Exercise instructions =
Below are records; reproduce exactly the lines from the first through the one containing "Given: Click Johan's penguin avatar badge".

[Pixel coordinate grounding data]
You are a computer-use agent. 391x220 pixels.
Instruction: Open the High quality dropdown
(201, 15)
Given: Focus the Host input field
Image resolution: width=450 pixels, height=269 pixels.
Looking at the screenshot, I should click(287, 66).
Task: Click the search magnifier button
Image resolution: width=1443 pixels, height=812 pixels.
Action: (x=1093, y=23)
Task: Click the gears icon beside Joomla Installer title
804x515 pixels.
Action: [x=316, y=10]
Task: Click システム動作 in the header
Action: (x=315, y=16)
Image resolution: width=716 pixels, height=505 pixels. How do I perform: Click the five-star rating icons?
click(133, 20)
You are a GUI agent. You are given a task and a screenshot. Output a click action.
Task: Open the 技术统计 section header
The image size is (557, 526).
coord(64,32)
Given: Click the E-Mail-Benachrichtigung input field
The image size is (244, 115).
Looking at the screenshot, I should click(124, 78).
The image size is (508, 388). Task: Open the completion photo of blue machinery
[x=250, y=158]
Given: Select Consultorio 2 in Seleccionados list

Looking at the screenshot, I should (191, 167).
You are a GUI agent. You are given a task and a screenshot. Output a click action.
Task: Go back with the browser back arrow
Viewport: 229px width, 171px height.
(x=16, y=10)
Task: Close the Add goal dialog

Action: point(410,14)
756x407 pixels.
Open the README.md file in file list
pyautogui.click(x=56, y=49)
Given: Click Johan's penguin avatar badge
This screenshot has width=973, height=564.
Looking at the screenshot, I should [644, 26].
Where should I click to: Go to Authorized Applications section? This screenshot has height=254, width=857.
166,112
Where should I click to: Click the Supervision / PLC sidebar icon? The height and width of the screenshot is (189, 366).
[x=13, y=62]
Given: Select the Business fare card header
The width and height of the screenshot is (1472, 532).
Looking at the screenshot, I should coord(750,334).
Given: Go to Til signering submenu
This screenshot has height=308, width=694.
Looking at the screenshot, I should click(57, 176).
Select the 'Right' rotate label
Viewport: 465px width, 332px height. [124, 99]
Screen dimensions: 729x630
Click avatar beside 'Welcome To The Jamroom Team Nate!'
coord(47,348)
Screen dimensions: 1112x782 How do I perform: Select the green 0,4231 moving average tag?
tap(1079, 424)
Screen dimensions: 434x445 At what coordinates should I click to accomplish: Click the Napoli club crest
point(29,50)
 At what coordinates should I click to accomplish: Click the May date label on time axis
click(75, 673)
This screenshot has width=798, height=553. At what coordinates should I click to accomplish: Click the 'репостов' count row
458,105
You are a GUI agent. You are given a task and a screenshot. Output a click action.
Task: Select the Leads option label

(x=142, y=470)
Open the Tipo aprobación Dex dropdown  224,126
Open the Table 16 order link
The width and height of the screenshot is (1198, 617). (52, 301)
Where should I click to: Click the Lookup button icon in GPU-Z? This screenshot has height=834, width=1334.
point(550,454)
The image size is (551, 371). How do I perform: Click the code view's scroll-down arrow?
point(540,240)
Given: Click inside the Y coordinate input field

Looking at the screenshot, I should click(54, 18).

Solution =
You are a computer-use agent. 391x220 pixels.
Instruction: Open the High quality dropdown
(201, 15)
Given: Focus the Host input field
Image resolution: width=450 pixels, height=269 pixels.
Looking at the screenshot, I should click(287, 66).
Task: Click the search magnifier button
Image resolution: width=1443 pixels, height=812 pixels.
Action: (x=1093, y=23)
Task: Click the gears icon beside Joomla Installer title
804x515 pixels.
Action: [x=316, y=10]
Task: Click システム動作 in the header
Action: (x=315, y=16)
Image resolution: width=716 pixels, height=505 pixels. How do I perform: Click the five-star rating icons?
click(133, 20)
You are a GUI agent. You are given a task and a screenshot. Output a click action.
Task: Open the 技术统计 section header
The image size is (557, 526).
coord(64,32)
Given: Click the E-Mail-Benachrichtigung input field
The image size is (244, 115).
Looking at the screenshot, I should click(124, 78).
The image size is (508, 388). Task: Open the completion photo of blue machinery
[x=250, y=158]
Given: Select Consultorio 2 in Seleccionados list

Looking at the screenshot, I should (191, 167).
You are a GUI agent. You are given a task and a screenshot. Output a click action.
Task: Go back with the browser back arrow
Viewport: 229px width, 171px height.
(x=16, y=10)
Task: Close the Add goal dialog

Action: point(410,14)
756x407 pixels.
Open the README.md file in file list
pyautogui.click(x=56, y=49)
Given: Click Johan's penguin avatar badge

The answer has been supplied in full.